■ **Work request**
Your answer should hold only the lines from the one containing "Task: Open Al Ahli Tripoli team name" through the last line below, copied exactly; pictures stay out.

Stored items

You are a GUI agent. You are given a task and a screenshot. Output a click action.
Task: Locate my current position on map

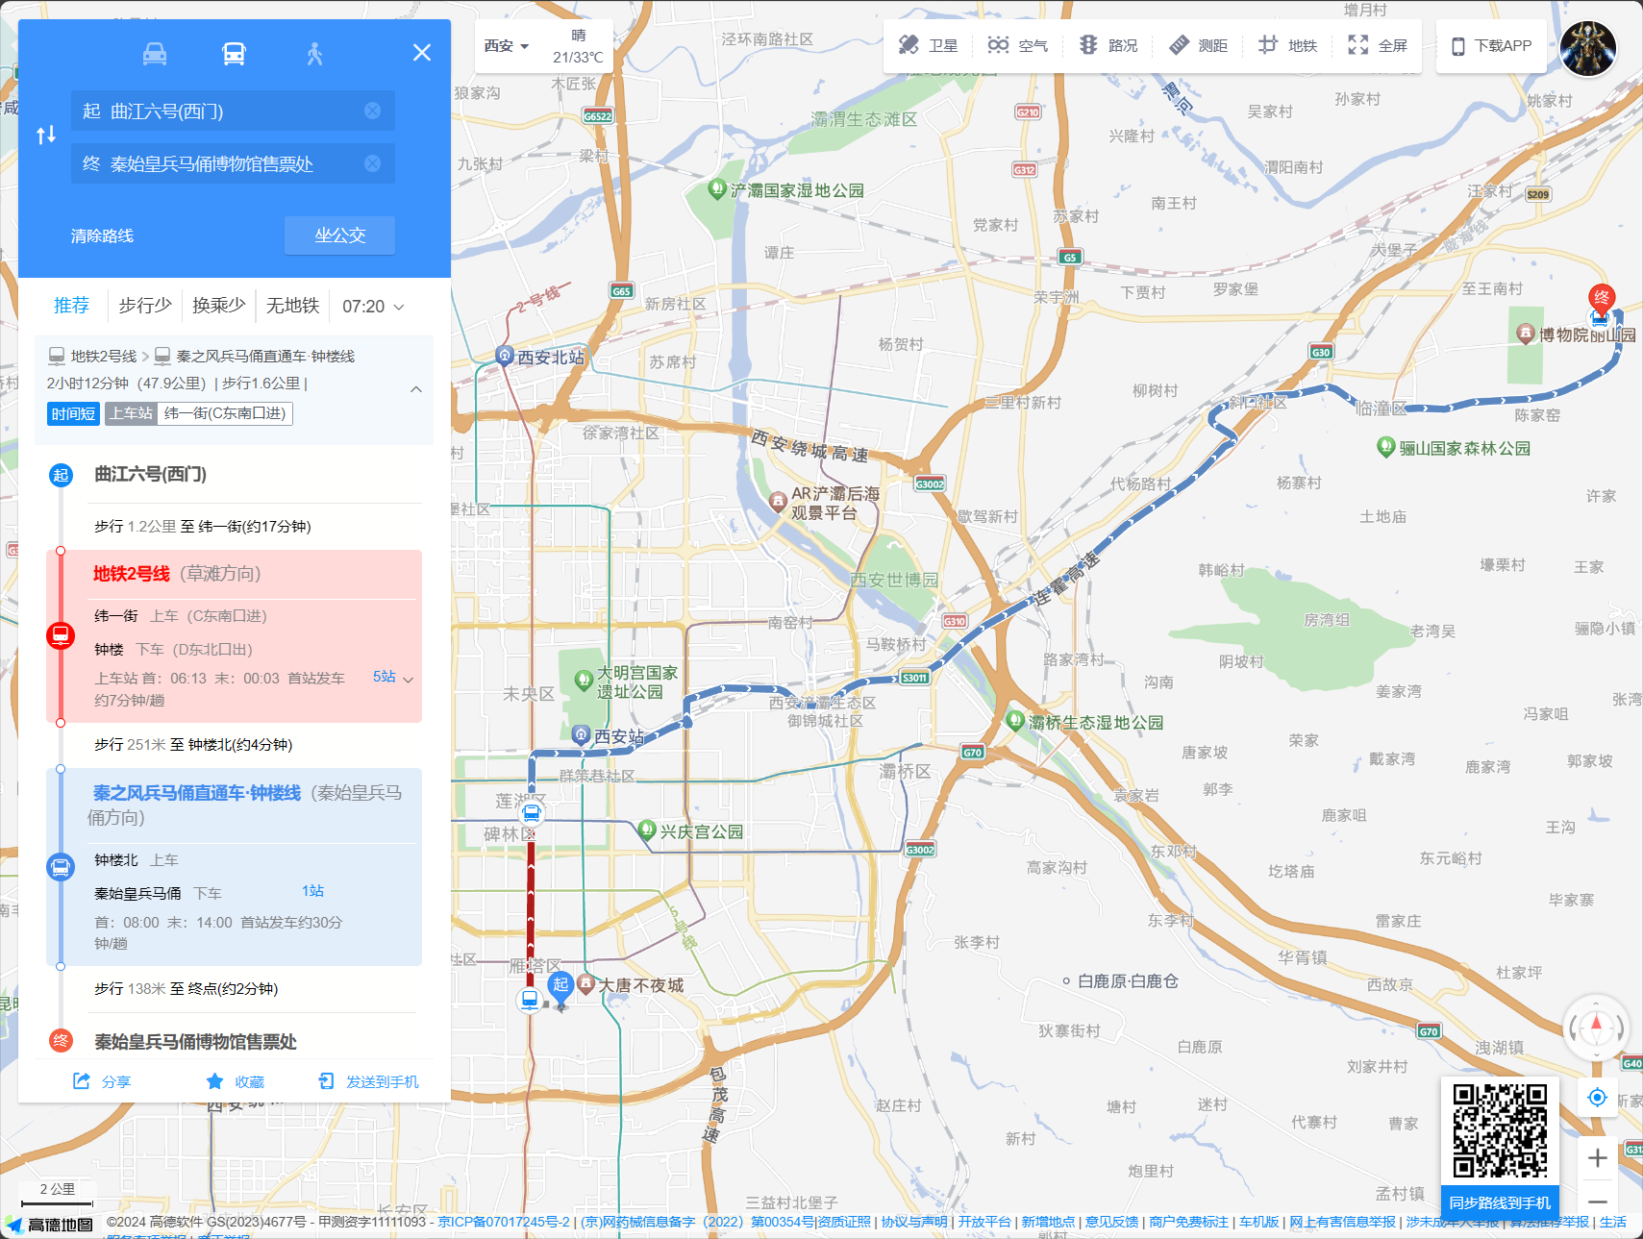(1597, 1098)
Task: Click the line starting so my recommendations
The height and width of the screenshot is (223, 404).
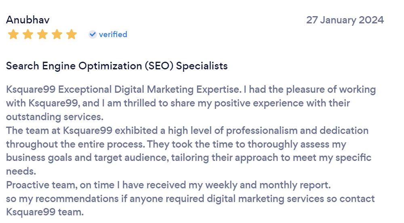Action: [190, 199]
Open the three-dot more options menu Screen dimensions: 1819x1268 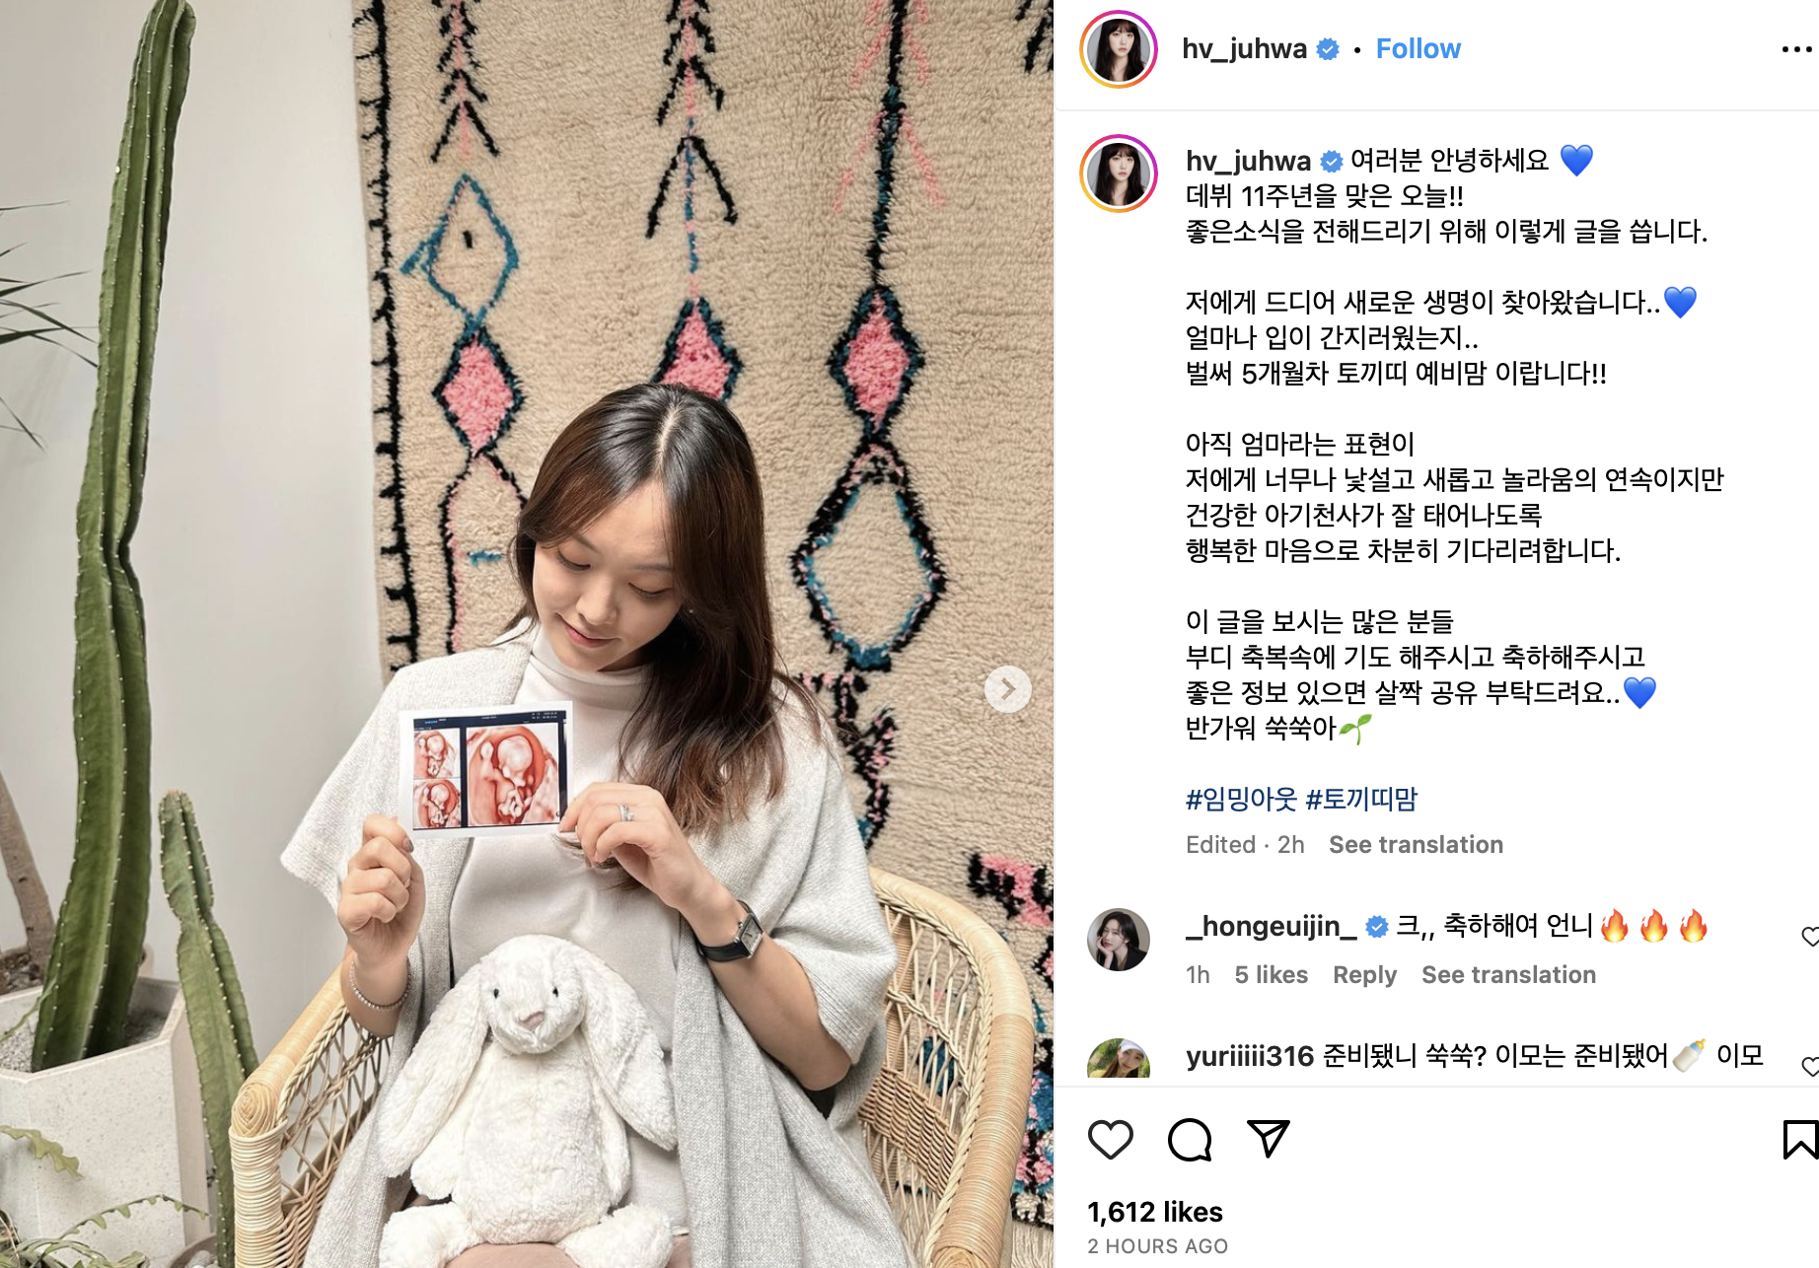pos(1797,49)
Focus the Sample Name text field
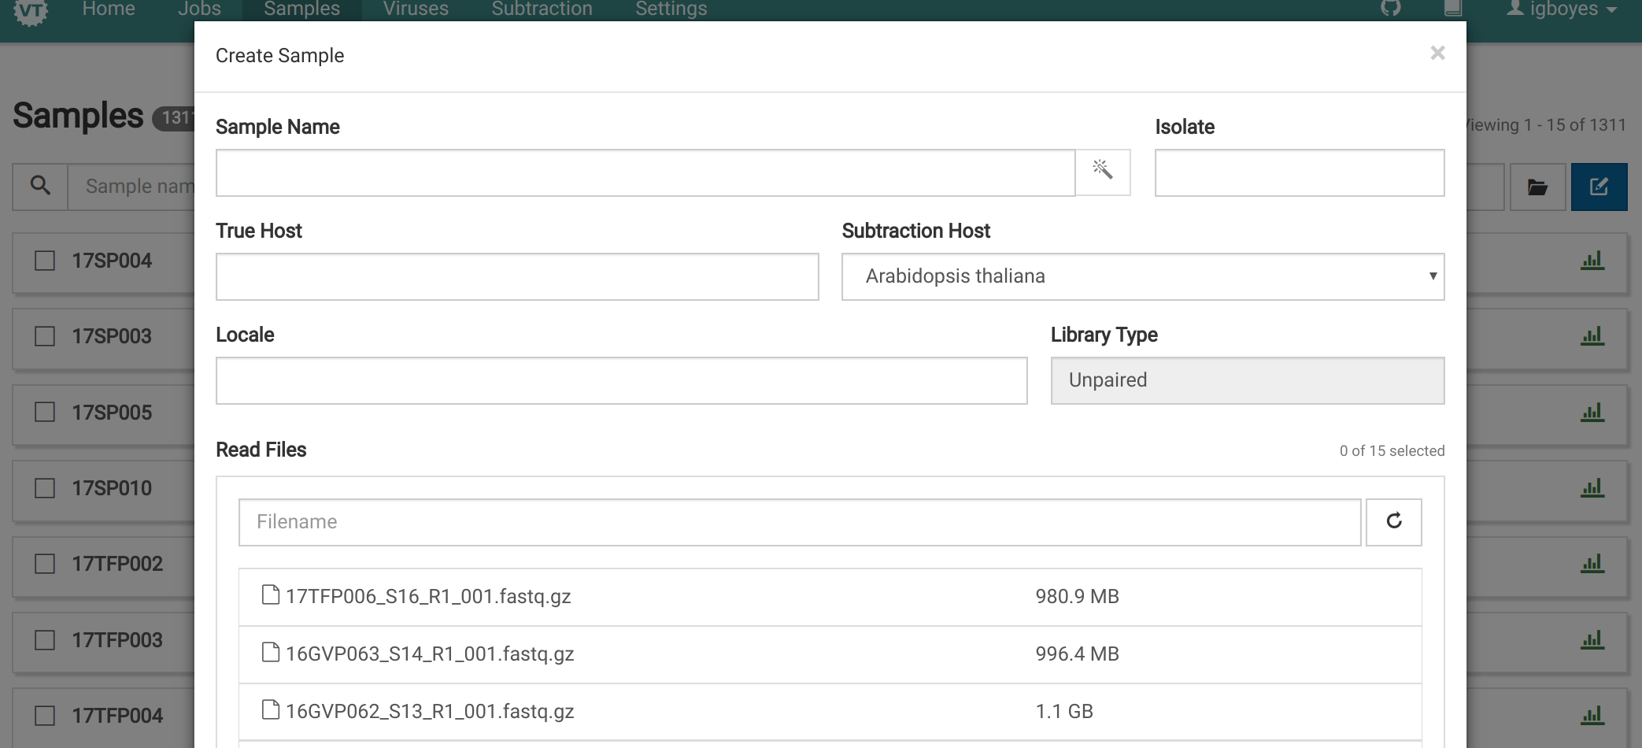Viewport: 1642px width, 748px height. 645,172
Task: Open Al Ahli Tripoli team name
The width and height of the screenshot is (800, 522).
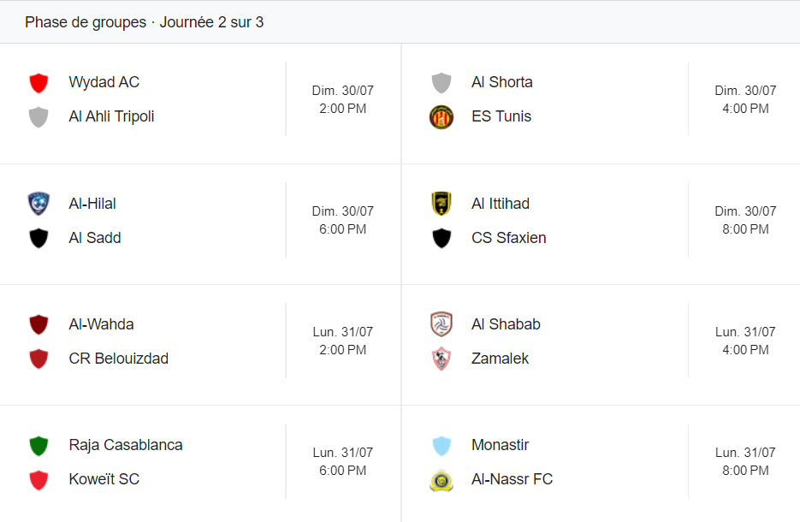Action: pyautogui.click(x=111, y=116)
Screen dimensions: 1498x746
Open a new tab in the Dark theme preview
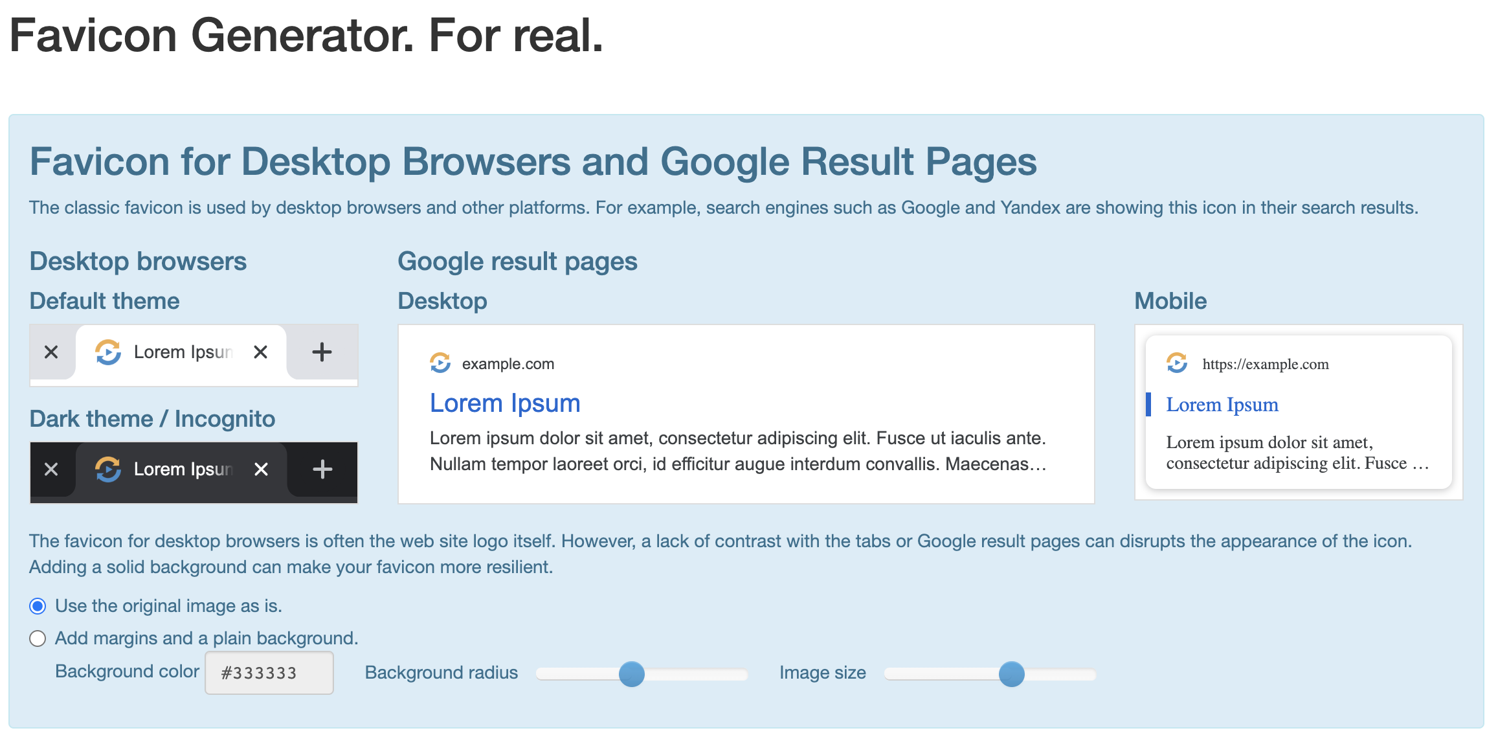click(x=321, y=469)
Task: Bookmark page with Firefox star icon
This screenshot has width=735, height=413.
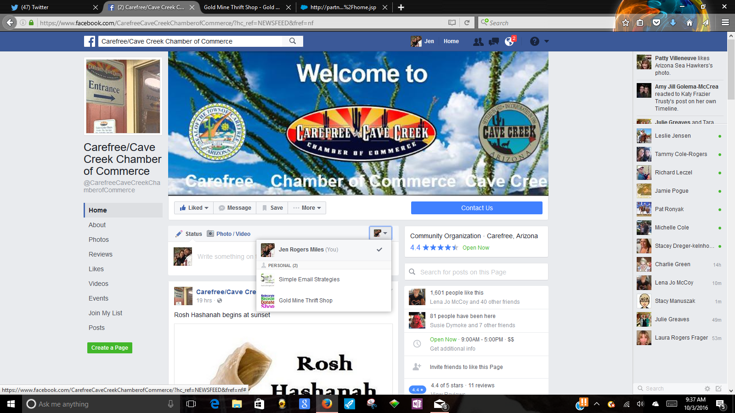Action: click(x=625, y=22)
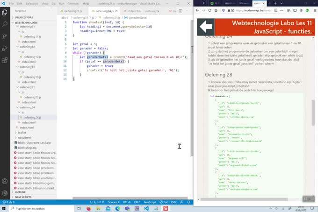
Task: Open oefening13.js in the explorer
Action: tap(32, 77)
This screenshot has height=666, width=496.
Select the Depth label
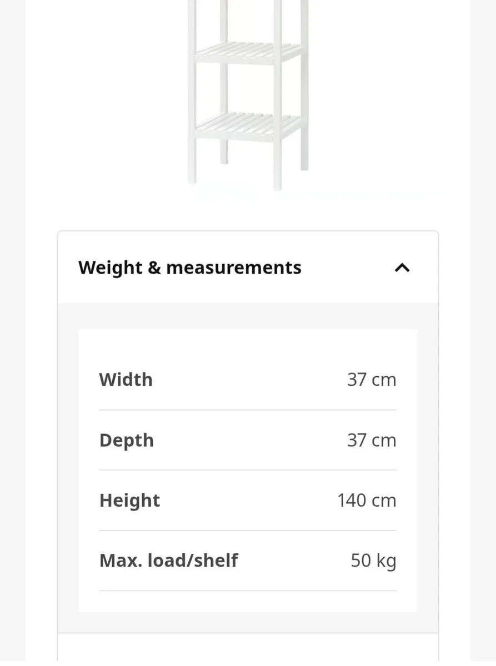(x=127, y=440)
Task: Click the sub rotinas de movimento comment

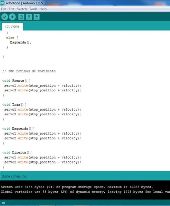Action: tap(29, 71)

■ **Response**
Task: Open Al Ahli Tripoli team name
The width and height of the screenshot is (800, 522).
Action: pyautogui.click(x=111, y=116)
Screen dimensions: 1498x746
Open a new tab in the Dark theme preview
click(x=321, y=469)
Task: Bookmark page with Firefox star icon
This screenshot has width=735, height=413.
Action: click(x=625, y=22)
Task: Open oefening13.js in the explorer
Action: tap(32, 77)
This screenshot has height=666, width=496.
Select the Depth label
(x=127, y=440)
Task: Click the sub rotinas de movimento comment

Action: tap(29, 71)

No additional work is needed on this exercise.